# TEXT SECTION:
- - - -

Clarity: The paper is well written. It also provides previous related papers well.

Relation to Prior Work: This paper clearly discusses how this work differs from previous contributions.

Reproducibility: Yes

Additional Feedback: I read the author feedback. It answers my question well and was consistent with what I assumed in the original review. Therefore, I remain my positive evaluation. In my understanding, in standard multi-scale GNN, there are nonlinear activation in-between aggregation functions G. In this paper, there is no nonlinear activation in-between aggregation functions G. Nonlinear activation is only in B. Therefore, "graph" part G is always linear. Is there such multi-scale GNN in the literature? Why do you think this "linear version" works better than standard multi-scale GNN with non-linearity in-between aggregations? Is there any reference or additional empirical study to demonstrate the effect of "linear version vs nonlinear version"? The answer to these questions affect my final evaluation a lot, since this determines how relevant this paper is for GNN. After author response on this, I may decrease or increase my evaluation a lot (my current evaluation is very tentative). Theorem 1 is trivial to me given Assumption 1, even without any previous papers. But, I have worked on this field, and what I thought trivial turned out to be not trivial to others in many times previously. Theorem 2 (with the correction in appendix) is more interesting to me, but this also follows standard proof of Rademacher complexity bounds. This bound can increase exponentially as depth increase, as I mentioned above. The trade-off issue mentioned after Theorem 2 is not resolved in this paper. But, it is good to discuss the limitation explicitly, unlike many other papers.

- - - -

# PROVIDED DATA:
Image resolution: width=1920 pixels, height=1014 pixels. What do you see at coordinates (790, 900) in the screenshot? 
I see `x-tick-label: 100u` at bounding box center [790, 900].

- - - -

# TASKS TO CARRY OUT:
• 1. Copy the stretch of the peer review from "Clarity: The paper" through "from previous contributions.".
• 2. In the peer review, where is nonlinear activation placed in the paper's model?

# EXPECTED RESPONSES:
• 1.
Clarity: The paper is well written. It also provides previous related papers well.

Relation to Prior Work: This paper clearly discusses how this work differs from previous contributions.

• 2. Only in B, with no nonlinear activation in between the aggregation functions G.